What is needed:
Return all the lines below in which the string "Given" appears.

[Dataset entries]
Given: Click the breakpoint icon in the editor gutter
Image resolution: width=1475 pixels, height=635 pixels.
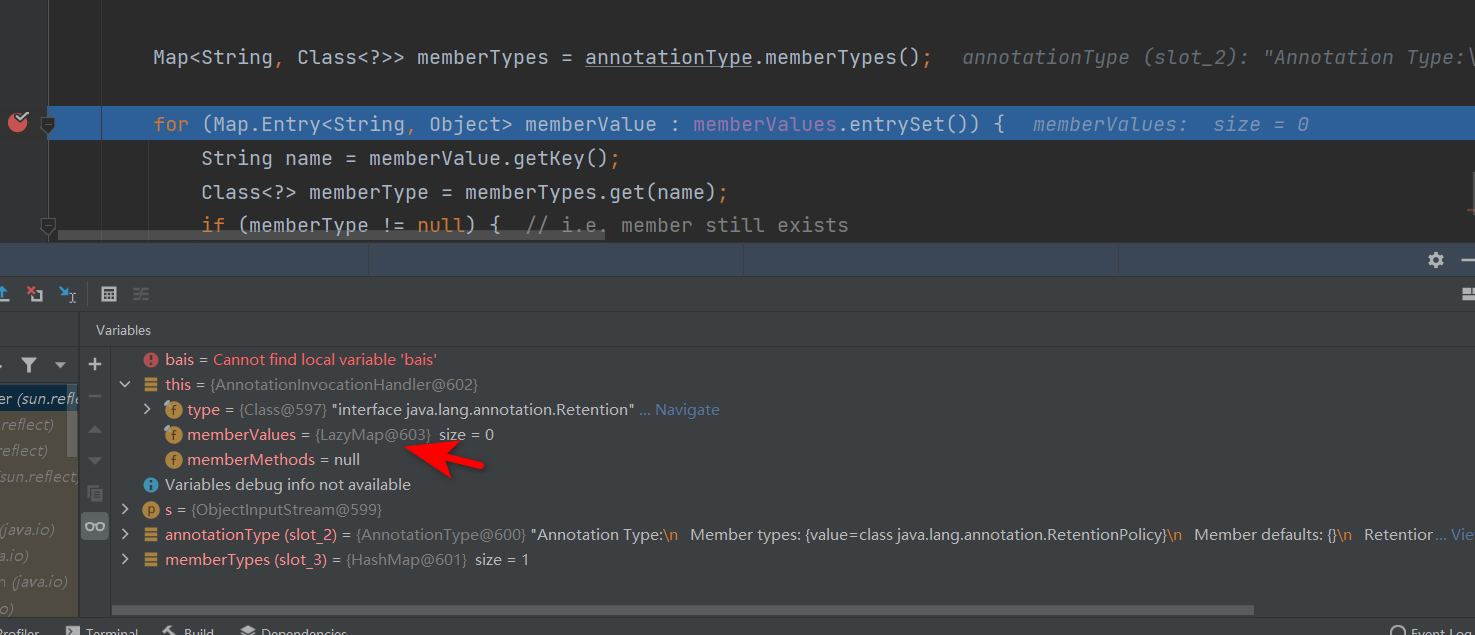Looking at the screenshot, I should coord(18,123).
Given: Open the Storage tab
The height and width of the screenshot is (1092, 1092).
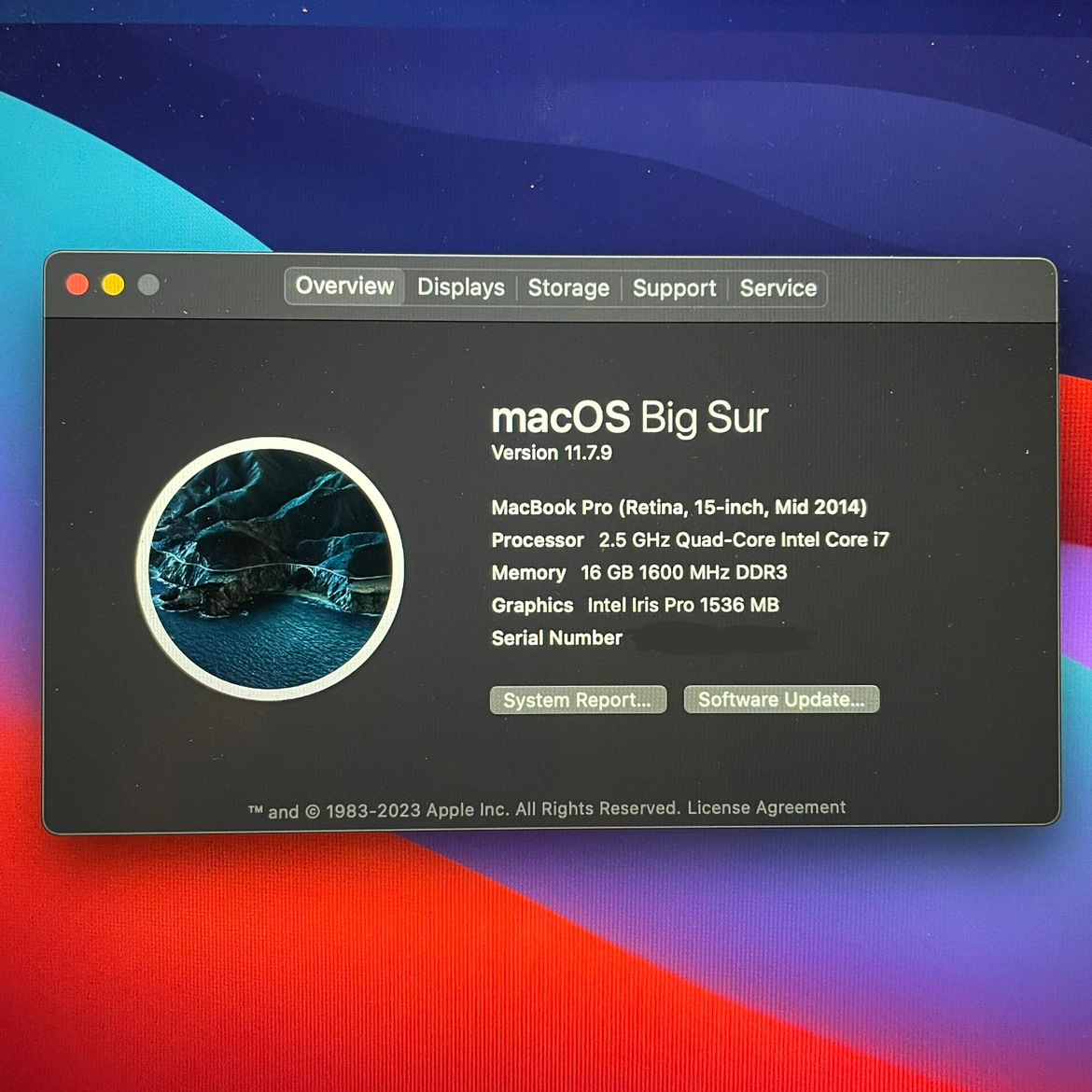Looking at the screenshot, I should 568,288.
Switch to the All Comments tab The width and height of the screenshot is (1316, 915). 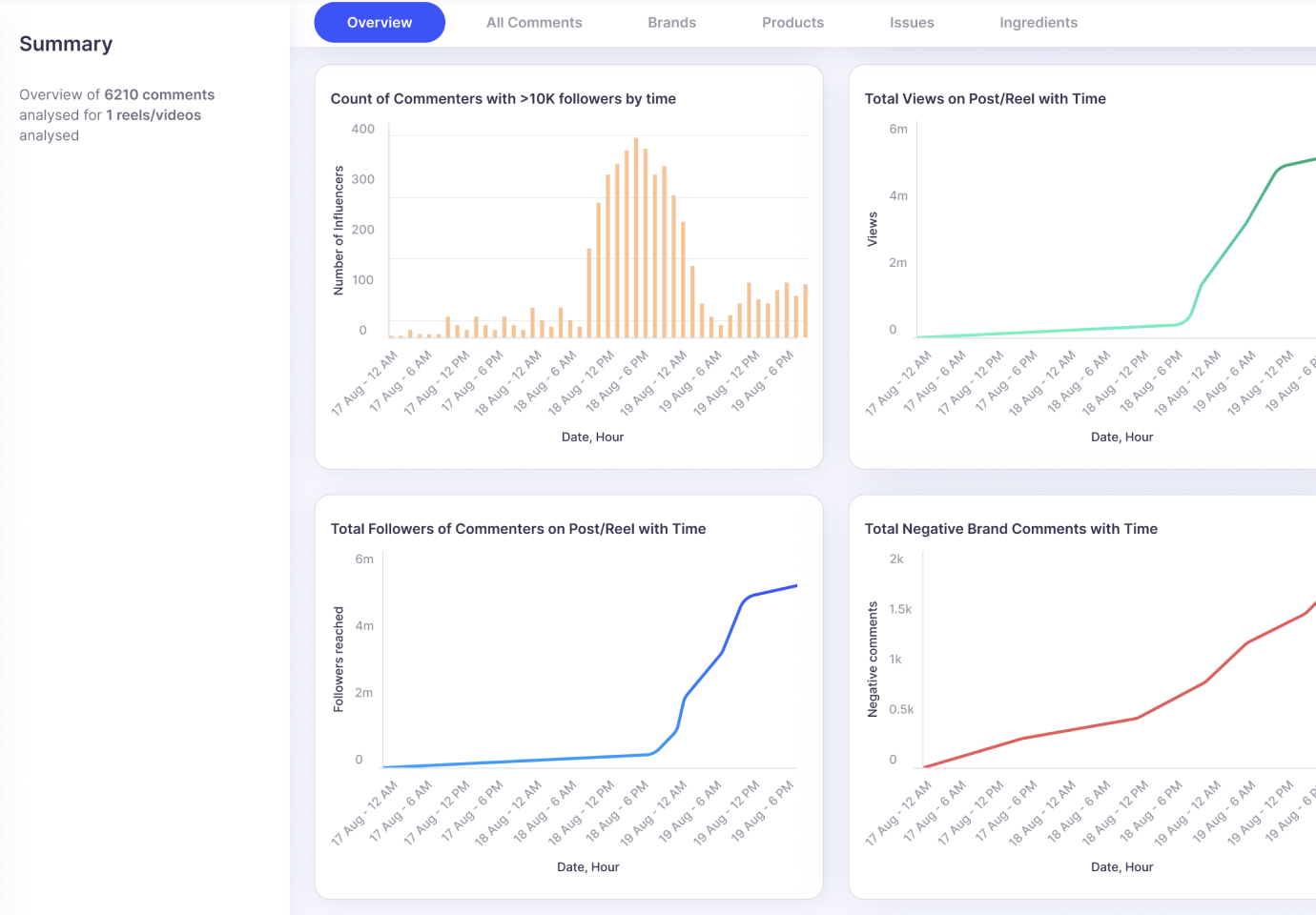(534, 23)
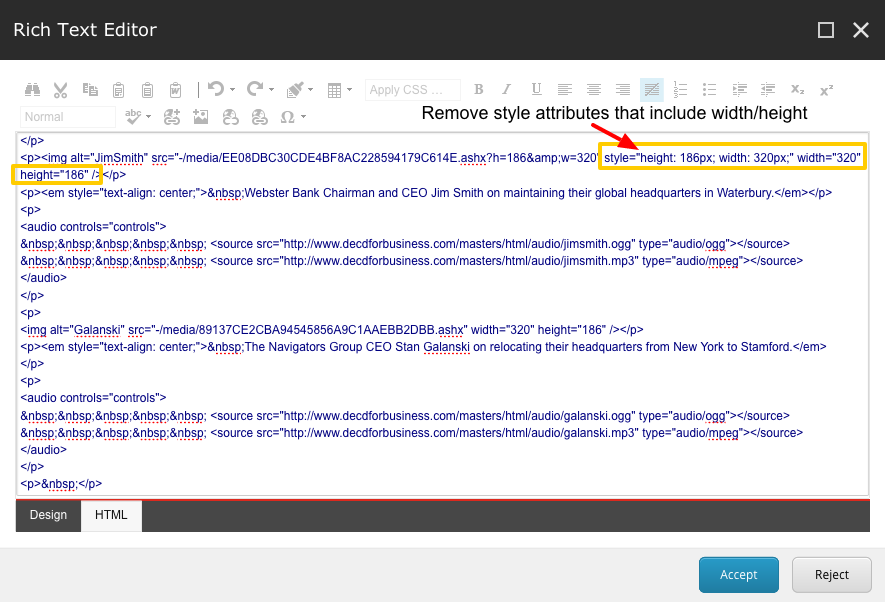Image resolution: width=885 pixels, height=602 pixels.
Task: Switch to the Design tab
Action: (47, 515)
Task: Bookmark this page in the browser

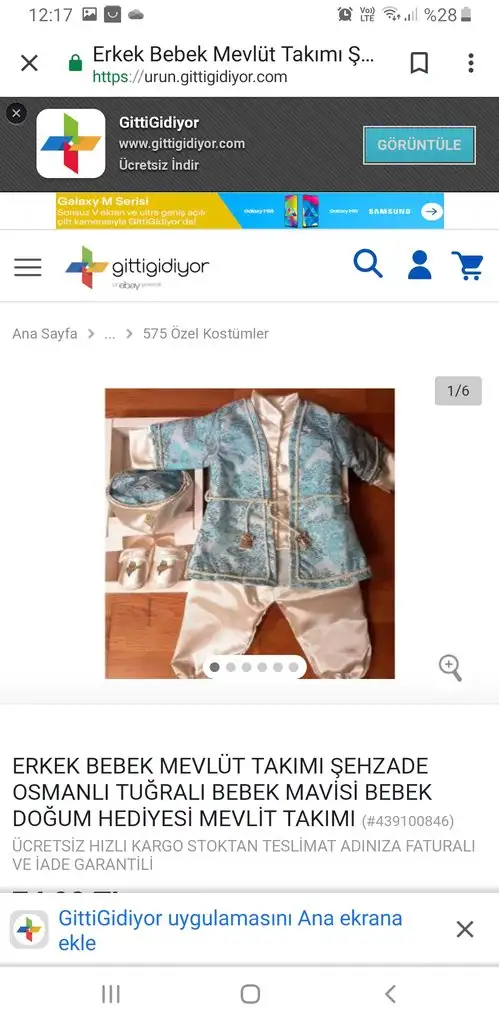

Response area:
Given: Click the breakpoint icon in the editor gutter
Given: Open the Storage tab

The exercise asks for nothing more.